[Word and element location lines]
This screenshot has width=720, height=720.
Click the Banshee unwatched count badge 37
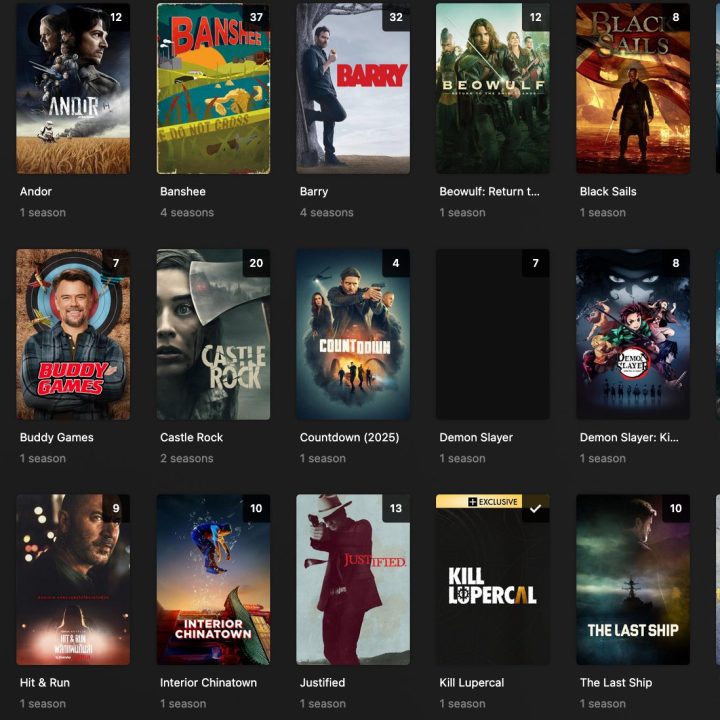(x=256, y=17)
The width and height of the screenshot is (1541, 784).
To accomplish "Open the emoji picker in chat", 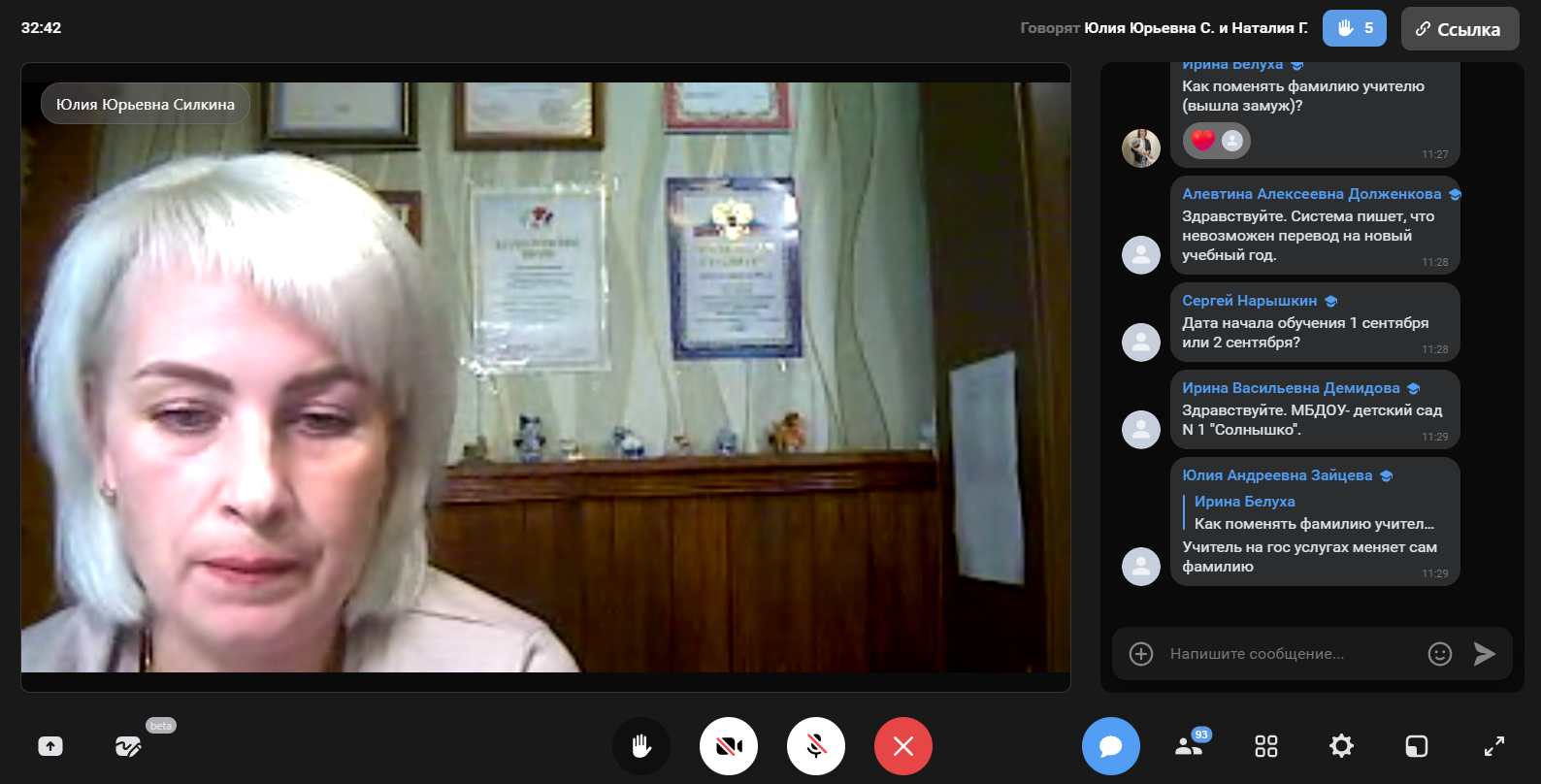I will (1440, 654).
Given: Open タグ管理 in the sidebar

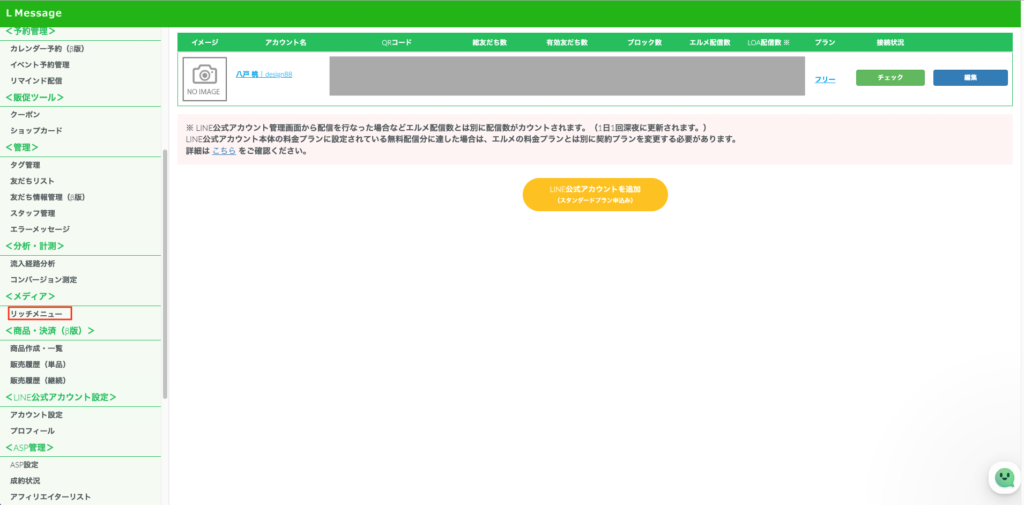Looking at the screenshot, I should (25, 164).
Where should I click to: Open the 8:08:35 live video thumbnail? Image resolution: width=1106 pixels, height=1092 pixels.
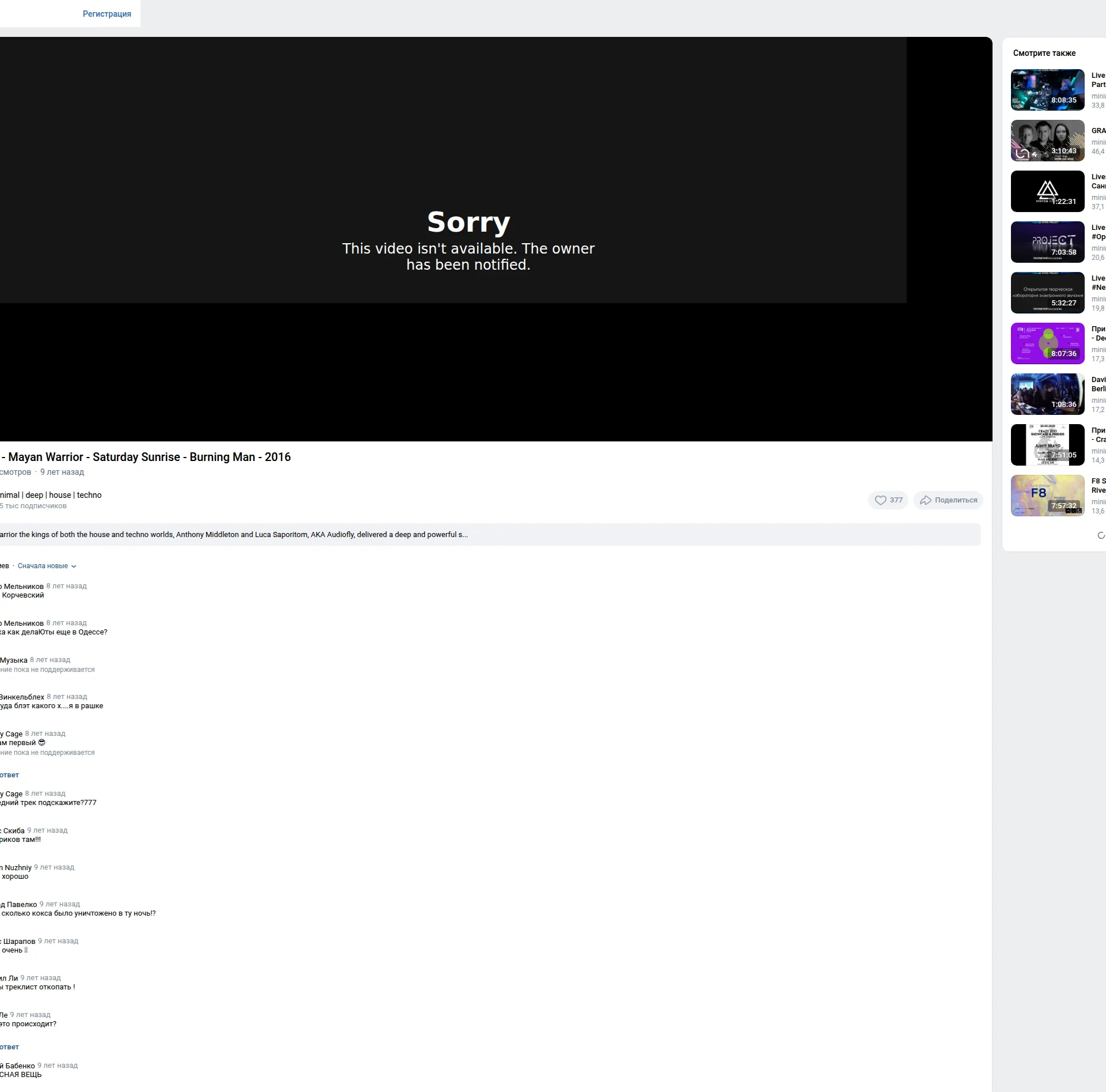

WHAT IS REQUIRED: Retype the lines above, starting with the line that contains "Given: Open タグ管理 in the sidebar" and continuing through the last line, with both of those lines included. Leave the pictures out of your answer.

RESULT FOR THIS TASK:
Given: Open タグ管理 in the sidebar

Looking at the screenshot, I should (25, 164).
Where should I click to: Open the 8:08:35 live video thumbnail? Image resolution: width=1106 pixels, height=1092 pixels.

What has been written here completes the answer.